European Manufacturer Simplifies Pallet Labelling and Reduces Costs at Multiple Locations
Pan-European manufacturer. Turnover +£1bn.
An overly complex and expensive labelling system at the end of every production line in every plant. Prone to producing duplicate labels.
Develop an intranet based system using standard laser printers and thin clients at the end of each line.
- Microsoft SQL Server 2005
- Visual Studio 2005/2008
- ASP.NET Ajax
- Seagull Scientific Bartender
- Seagull Scientific Commander
No more duplicate pallets, simpler label design, less hardware at the end of each line. Hardware comprises
low cost, standard equipment available off the shelf.
Exmos designed and developed an intranet based pallet labelling system allowing operators to trigger label printing from a thin client to a network printer at the end of each line of a 24/7 production facility.
Exmos' customer was looking for a replacement for their current pallet labelling system. Their existing system was prone to producing duplicate labels
and was extremely complex to design labels for. These problems caused a great deal of cost in terms of man hours as well as lost product and unnecessary delivery cost.
Depending on their clients' logistics system, when duplicate pallets arrived at a client's site they would either be returned or
would not be noticed and both pallets with the same details would be scanned in to stock. However, only one pallet would be counted as delivered.
The existing system was also overly mechanical and automated. It would print the label and also attempt to attach the label to the pallet.
More often than not, this would fail and operators would have to manually attach the label which was time consuming.
However if part of the hardware failed it could be both expensive and time consuming to replace these specialised parts.
Pallets need to be scanned into the warehouse after production. If the current system failed, production would effectively stop as soon
as the number of pallets without labels exceeded the amount of space at the end of the line. For this reason, a new system would need
to be able to print emergency pallet tickets, which would be printed in advance by office workers.
The business requirements were:
- No more duplicate labels
- Hardware can be replaced with minimum downtime and from low cost, readily available equipment
- Labels can be designed by any member of staff using a simple WYSIWYG (what you see is what you get) editor
- Office workers can manage the jobs running on each line
- Office workers can print emergency labels to be used in the event of system downtime
It was decided to use a web based system with the printers installed on the web server, this had the following benefits:
- No software installation was needed at the end of each line
- Almost no configuration was required at the end of each line
- The system was not dependant on specific hardware
- The machine triggering the print did not necessarily need to be near it's printer
Some people had concerns about the responsiveness of a website's user interface. However having seen the interfaces produced by organisations such as Google Maps, Zoho and other AJAX style websites
both Exmos and their client were confident that an interface could be designed to match almost any windows forms solution.

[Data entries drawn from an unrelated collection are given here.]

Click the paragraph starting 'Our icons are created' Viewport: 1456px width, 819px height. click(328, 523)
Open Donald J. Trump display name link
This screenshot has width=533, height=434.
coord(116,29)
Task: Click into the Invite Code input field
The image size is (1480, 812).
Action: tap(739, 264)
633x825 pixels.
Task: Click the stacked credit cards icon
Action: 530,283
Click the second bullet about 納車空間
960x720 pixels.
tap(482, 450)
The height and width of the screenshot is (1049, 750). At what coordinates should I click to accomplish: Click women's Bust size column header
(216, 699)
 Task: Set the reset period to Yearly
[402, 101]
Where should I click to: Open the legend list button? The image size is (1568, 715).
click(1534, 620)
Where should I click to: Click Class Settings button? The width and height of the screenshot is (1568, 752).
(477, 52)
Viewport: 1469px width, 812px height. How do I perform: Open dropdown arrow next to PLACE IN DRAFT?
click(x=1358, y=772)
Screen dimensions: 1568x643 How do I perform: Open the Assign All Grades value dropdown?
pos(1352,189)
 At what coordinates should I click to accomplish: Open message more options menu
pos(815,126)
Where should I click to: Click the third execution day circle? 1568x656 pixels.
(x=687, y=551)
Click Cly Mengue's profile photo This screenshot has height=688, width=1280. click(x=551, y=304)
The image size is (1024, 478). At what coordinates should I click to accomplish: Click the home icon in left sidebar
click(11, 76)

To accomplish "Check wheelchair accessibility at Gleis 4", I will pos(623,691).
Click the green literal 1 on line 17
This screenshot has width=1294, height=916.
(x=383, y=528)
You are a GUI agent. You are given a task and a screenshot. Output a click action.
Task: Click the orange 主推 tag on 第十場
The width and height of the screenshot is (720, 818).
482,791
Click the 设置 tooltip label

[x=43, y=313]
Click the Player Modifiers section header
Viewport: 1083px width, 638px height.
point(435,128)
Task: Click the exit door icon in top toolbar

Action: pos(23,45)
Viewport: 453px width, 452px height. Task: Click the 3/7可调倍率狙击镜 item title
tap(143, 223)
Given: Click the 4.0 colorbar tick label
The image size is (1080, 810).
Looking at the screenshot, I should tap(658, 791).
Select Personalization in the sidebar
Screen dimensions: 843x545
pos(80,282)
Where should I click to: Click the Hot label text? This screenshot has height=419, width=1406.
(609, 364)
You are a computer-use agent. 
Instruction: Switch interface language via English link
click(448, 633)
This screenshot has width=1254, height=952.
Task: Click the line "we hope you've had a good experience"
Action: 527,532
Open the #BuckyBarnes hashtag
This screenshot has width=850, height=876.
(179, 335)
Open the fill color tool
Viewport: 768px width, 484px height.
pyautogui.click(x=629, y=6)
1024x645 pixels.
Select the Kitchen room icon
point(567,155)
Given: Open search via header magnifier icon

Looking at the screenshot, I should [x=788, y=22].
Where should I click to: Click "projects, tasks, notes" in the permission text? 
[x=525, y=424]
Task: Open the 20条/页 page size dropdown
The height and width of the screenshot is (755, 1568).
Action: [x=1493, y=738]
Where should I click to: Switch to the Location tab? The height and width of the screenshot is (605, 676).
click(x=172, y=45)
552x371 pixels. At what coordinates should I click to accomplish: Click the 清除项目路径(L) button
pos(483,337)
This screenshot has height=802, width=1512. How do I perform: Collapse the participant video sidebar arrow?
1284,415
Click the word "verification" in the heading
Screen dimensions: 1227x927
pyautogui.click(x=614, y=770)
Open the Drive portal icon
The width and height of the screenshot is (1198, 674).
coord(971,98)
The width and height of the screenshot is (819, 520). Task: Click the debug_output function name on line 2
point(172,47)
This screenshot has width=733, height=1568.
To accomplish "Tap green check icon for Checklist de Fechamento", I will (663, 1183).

Importantly, Exmos developers' already had considerable experience in this area.
Office workers were provided with simple web forms to edit the production data which was imported from the client's production system.
They were given further forms to assign production data to each line and to print emergency labels in advance. The whole system used ASP.NET membership
Shop floor workers had a configuration screen to enter which line the machine was on and printing screens to trigger the label printing.
For the label design and physical printing it was decided to use the industry leading label software from Seagull Scientific - Bartender. This decision was
made due to the usability of the label design software and the experience Exmos developers' had with Seagull on a previous project. As well as providing
easy to use software to design and print, Seagull offer a Windows Service called Commander and a .net API both of which can be used to trigger Bartender
to print labels.
The life of a job on this system:
- The label is designed using Bartender
- Production data is loaded into the SQL Server Database
- An office worker edits the production data and confirms this job has sufficient data to print a label
- When the job starts on the shop floor, an office worker assigns the job to a line
- On the shop floor, if the PC is not configured, the user sets what line the machine is on
- As each pallet is completed the user triggers a print by clicking a button. If necessary they can cancel and reprint
- At the start of each day an office worker produces enough emergency pallets for each line
- When the job is complete a new job is added to that line replacing the old one
The life of a pallet print on this system:
- The user clicks print
- A unique sequence number for this pallet is created
- A record is created for each printout for this pallet. Sometimes pallets have multiple labels
- Before printing it checks if the user has clicked cancel
- For each print Bartender is triggered to print with the unique sequence number and printer
- Bartender pulls additional data from the database
- Bartender prints to the printer. This is configured to each line and installed on the web server
- Each print record is updated after Bartender acknowledges successful printing
After running on just two lines for several months, the system was applied to all lines at the initial site.
This immediately allowed for the replacement of an unreliable system with a five figure cost for the hardware and software.
The replacement solution on each line has a standard network laser printer and a thin client running only a browser.
The new hardware can be replaced at little expense through any vendor, and the software can be configured in a matter of minutes.
After running for several more months without issue the system was Further developed. It can now be used on multiple plants at once,
in different languages and with a webservice interface so internal systems can automatically trigger the pallet label print.
The system is currently used in 7 sites across Europe in 3 languages.